> Übungsaufgaben
1) Beantworte die folgenden Fragen zum Auszug über die Heilbronner Straßennamen.
(a) Wie viele Heilbronner Straßen tragen nach wie vor Namen von Nazis?
(b) Wie viele Seiten umfasst die Studienarbeit von Dr. Susanne Wein?
(c) Bei welchen zwei Namensgebern von Straßen wird zunächst nichts unternommen?
2) Gib aus den Einträgen die Zeilen von der Zeile mit „You are a GUI“ bis zum Ende der Einträge unverändert aus, beide Enden eingeschlossen.

> Auszug
· · · ·

Bald neue Straßennamen? Heilbronn plant Umbenennung wegen NS-Bezug
39 Heilbronner Straßen tragen nach wie vor Namen von Nazis. Der Großteil soll nun ein Info-Schild bekommen, sieben sogar einen neuen Namen. Nicht allen Anwohnern dürfte das gefallen.
Am Donnerstag kommt die Sache in den Gemeinderat. Das Rathaus rechnet danach mit einem langen, rund einjährigen Verfahren, auch weil Anwohner gehört werden müssen. Bereits die Vorarbeiten reichen Jahre zurück.
Ende 2023 war ein Teil veröffentlicht worden. Dabei gab es postwendend eine spektakuläre Konsequenz: Weil er seine braune Vergangenheit vertuscht hatte, wurde wie Ex-OB Hans Hoffmann der städtische Ehrenring entzogen. Jetzt folgt ein weiterer Teil der Studie, der schon vor der Sitzung online im Ratsinformationssystem der Stadt abrufbar ist.

Heilbronner Straßen und NS-Verflechtungen: Studie und Expertenkommission als Basis
Unter Federführung des Stadtarchivs Heilbronn hat NS-Spezialistin Dr. Susanne Wein in einer 223 Seiten umfassenden Studienarbeit NS-Verflechtungen von Namensgebern der insgesamt über 1150 Heilbronner Straßen untersucht. Eine Kommission aus den Historikern Prof. Dr. Frank Engehausen, Prof. Dr. Thomas Schnabel, Prof. Dr. Christhard Schrenk und Direktor Cajus Wypior hat die Ergebnisse zuletzt „intensiv diskutiert“, heißt es in der Ratsvorlage, und weitgehend mitgetragen, bis auf zwei Ausnahmen: Alfred Finkbeiner und Frida Schuhmacher, bei beiden Namensgebern von Straßen wird zunächst nichts unternommen.

· · · ·

> Eingabedaten

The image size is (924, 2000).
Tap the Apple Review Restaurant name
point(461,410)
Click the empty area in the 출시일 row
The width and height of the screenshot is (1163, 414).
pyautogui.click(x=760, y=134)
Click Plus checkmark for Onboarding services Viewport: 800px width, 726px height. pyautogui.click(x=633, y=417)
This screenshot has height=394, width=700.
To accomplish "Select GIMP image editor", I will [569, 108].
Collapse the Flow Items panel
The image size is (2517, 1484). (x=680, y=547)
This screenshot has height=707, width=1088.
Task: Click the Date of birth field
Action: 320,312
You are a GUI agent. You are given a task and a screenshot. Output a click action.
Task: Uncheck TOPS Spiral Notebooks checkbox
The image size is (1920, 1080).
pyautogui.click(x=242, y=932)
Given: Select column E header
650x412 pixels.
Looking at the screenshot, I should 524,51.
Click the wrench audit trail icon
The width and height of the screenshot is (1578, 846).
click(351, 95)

· · · ·

> Lösungen
1)
(a) 39
(b) 223 Seiten
(c) Alfred Finkbeiner und Frida Schuhmacher

2)
You are a GUI agent. You are given a task and a screenshot. Output a click action.
Task: Uncheck TOPS Spiral Notebooks checkbox
The image size is (1920, 1080).
pyautogui.click(x=242, y=932)
Given: Select column E header
650x412 pixels.
Looking at the screenshot, I should 524,51.
Click the wrench audit trail icon
The width and height of the screenshot is (1578, 846).
click(351, 95)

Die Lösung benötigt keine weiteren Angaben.